MySQL – Force Index Not Working on AWS MySQL

amazon-rds-auroraexecution-planindexMySQLoptimization

I have a table sales with a compound index on (user_id, eastern_date, state)

CREATE TABLE sales (
    id int not null auto_increment,
    user_id int not null,
    eastern_date date not null,
    state varchar not null,
    sales_count int not null,
    sales_amount float not null,
    UNIQUE KEY `user_date_state` (`user_id`, `eastern_date`, `state`)
    ...
)

Total number of rows is ~ 60MM

I then explain a query on it for 3400 records

explain
select * from sales 
where (`user_id`, `eastern_date`, `state`) IN (
    (1, "2022-01-01", "NY"),
    ... 3399 more tuples
)

And it shows me that it uses the index user_date_state

id select_type table partitions type possible_keys key key_len ref rows filtered Extra
1 SIMPLE sales "pmin p2020 p2021 p2022 p2023 p2024 p2025 p2026 pmax" range user_date_state user_date_state 309 NULL 3400 100.00 "Using where"

I then explain a query on it for 3401 rows (1 more match) and it no longer uses the index.

explain
select * from sales 
where (`user_id`, `eastern_date`, `state`) IN (
    (1, "2022-01-01", "NY"),
    ... 3400 more tuples (1 more match)
)
id select_type table partitions type possible_keys key key_len ref rows filtered Extra
1 SIMPLE sales "pmin p2020 p2021 p2022 p2023 p2024 p2025 p2026 pmax" range user_date_state NULL NULL NULL 60000000 50.00 "Using where"

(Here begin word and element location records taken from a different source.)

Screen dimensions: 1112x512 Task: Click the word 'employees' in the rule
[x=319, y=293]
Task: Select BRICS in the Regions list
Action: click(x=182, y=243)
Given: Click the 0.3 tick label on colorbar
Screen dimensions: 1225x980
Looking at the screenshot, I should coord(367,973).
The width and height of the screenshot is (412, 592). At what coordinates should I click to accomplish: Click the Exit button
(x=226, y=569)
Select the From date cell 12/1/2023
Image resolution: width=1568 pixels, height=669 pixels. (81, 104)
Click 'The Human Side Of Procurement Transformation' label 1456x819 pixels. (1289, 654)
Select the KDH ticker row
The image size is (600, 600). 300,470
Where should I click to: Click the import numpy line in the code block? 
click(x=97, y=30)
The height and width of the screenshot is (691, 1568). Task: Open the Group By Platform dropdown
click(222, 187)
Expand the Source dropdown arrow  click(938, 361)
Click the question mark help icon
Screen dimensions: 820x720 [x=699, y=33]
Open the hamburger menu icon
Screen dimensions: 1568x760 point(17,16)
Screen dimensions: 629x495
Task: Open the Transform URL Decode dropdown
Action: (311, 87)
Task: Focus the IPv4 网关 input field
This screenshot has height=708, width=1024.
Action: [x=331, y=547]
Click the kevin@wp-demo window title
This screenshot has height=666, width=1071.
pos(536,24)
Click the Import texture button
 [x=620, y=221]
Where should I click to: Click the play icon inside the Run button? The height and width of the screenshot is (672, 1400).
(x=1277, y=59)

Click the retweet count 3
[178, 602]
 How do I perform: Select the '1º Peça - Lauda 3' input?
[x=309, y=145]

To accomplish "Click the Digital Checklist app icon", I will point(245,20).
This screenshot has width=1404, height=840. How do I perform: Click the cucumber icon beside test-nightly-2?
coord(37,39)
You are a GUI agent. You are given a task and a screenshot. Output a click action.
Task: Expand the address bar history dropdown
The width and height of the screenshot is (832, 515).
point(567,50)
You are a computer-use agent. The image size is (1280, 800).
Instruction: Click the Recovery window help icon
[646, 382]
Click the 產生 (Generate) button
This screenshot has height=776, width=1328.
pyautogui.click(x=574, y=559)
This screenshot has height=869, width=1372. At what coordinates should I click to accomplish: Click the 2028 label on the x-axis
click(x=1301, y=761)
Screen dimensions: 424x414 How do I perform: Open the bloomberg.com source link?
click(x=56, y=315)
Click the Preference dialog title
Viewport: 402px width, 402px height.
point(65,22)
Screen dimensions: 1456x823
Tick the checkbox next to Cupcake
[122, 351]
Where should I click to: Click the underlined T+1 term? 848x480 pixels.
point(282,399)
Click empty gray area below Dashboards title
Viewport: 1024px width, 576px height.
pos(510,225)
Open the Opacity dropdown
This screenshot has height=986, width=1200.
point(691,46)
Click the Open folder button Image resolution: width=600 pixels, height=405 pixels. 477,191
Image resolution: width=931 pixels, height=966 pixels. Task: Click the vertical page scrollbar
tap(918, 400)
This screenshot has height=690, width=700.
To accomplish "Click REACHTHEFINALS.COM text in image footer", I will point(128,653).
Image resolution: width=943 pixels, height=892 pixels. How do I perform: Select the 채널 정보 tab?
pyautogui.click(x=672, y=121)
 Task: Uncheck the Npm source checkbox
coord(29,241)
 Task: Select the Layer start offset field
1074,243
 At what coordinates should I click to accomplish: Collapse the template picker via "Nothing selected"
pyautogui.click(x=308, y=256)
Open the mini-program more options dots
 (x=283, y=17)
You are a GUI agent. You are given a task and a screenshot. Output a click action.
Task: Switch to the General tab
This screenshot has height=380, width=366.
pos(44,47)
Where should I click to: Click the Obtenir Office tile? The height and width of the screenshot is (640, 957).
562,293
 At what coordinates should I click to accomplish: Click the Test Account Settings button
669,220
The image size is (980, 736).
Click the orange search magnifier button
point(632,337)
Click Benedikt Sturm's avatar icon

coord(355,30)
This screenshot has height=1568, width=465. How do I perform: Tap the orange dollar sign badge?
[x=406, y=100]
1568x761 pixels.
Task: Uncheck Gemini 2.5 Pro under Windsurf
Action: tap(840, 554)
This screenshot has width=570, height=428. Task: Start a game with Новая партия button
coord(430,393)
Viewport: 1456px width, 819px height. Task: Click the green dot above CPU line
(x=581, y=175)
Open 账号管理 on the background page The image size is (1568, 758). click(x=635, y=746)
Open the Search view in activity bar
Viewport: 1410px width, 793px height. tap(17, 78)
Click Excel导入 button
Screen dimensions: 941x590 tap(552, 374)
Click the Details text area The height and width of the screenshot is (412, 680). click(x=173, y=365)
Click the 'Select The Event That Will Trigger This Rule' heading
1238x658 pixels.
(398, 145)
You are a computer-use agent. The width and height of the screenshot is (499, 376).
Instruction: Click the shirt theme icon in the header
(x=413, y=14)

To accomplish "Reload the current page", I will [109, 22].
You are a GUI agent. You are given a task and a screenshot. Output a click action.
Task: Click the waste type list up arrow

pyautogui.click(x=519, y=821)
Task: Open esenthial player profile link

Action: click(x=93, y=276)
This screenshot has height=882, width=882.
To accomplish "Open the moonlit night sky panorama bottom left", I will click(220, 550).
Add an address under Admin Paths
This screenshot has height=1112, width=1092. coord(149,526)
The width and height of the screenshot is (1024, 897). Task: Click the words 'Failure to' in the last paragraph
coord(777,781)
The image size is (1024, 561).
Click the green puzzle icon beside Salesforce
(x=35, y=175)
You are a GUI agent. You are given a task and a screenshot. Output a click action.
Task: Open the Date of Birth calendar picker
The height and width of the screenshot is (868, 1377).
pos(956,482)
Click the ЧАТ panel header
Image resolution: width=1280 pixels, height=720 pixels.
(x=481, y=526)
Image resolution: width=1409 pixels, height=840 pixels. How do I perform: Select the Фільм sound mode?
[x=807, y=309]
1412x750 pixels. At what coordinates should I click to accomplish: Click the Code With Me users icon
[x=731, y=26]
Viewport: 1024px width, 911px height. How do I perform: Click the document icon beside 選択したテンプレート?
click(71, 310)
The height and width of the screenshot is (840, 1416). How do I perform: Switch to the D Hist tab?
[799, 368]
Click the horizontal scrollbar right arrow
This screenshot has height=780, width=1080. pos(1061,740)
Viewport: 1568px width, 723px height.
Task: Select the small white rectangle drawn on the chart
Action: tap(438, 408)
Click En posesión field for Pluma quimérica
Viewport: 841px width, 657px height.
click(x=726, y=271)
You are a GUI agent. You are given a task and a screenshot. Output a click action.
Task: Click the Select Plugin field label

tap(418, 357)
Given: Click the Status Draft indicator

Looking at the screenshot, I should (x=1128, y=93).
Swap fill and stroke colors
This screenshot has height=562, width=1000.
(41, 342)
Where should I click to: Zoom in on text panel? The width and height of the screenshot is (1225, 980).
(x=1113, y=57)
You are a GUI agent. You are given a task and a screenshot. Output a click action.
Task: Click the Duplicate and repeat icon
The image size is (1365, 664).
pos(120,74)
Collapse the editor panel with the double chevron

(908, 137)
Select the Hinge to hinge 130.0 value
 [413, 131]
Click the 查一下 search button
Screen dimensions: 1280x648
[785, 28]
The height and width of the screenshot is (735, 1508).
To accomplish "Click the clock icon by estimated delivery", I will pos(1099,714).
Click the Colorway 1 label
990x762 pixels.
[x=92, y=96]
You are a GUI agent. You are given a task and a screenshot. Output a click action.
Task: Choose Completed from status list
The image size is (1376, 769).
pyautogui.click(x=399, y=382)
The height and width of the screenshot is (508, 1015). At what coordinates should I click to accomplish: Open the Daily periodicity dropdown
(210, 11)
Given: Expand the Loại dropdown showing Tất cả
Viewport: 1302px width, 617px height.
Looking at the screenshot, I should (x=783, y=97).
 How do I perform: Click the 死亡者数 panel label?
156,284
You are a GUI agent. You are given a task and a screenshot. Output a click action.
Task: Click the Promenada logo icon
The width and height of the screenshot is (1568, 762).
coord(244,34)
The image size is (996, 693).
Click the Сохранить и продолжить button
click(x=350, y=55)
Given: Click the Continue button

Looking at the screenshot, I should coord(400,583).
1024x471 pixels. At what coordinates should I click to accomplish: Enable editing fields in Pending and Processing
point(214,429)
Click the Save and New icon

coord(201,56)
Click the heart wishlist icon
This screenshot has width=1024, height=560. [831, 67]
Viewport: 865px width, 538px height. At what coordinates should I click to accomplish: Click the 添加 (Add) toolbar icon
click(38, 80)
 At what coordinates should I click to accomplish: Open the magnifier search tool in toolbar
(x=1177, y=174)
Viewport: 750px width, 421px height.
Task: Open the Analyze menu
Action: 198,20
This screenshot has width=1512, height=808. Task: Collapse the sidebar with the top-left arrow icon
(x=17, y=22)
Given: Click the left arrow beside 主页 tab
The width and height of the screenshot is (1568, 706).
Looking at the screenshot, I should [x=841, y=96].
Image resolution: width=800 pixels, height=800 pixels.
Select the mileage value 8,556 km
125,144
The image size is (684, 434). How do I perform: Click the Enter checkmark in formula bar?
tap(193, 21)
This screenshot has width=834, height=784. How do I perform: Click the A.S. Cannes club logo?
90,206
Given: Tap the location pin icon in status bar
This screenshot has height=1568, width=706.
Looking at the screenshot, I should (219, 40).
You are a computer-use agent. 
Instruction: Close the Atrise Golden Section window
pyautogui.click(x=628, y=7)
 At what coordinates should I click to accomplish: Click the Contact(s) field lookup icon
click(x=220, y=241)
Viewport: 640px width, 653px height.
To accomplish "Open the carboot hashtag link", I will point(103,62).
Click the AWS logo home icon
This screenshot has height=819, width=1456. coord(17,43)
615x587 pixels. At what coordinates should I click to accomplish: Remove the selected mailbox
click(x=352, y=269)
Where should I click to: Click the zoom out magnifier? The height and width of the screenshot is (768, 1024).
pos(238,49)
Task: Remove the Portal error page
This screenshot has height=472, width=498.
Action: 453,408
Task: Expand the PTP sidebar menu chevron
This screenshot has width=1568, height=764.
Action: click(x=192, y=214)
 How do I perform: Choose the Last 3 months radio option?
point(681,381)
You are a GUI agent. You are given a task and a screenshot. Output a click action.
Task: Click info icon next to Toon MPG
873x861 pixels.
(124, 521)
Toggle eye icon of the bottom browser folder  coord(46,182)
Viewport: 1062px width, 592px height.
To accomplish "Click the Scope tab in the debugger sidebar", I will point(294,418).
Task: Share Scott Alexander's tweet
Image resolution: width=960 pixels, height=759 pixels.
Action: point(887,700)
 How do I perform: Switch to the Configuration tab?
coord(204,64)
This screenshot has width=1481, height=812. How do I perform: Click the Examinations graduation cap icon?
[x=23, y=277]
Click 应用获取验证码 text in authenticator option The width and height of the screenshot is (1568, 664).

I then include a FORCE INDEX clause

explain
select * from sales 
FORCE INDEX (user_date_state)
where (`user_id`, `eastern_date`, `state`) IN (
    (1, "2022-01-01", "NY"),
    ... 3400 more tuples (1 more match)
)

but it still does not use the index which seems to indicate that force index did not change anything. What am I missing? (Thank you)

I am using version 5.7.mysql_aurora.2.09.1 and the table is an INNODB table.

Best Answer

Row constructors such as

(a,b,c)) IN ((1,2,3), (5,6,7))

were not efficiently acted on.

As a workaround, I suggest you insert those 3400+ rows into a temp table with the same 3 column names, then do

JOIN temp_table
    USING (`user_id`, `eastern_date`, `state`)

Rumor has it that row-constructors are being improved (someday).

As a side note, consider getting rid of id and promoting that Unique key to be the Primary Key.

I suspect (without any concrete evidence) that the existence of Partitioning is adding to the sluggishness.

One more thing to look at: Check that the collation on state is the same as that of the connection SHOW VARIABLES LIKE 'coll%';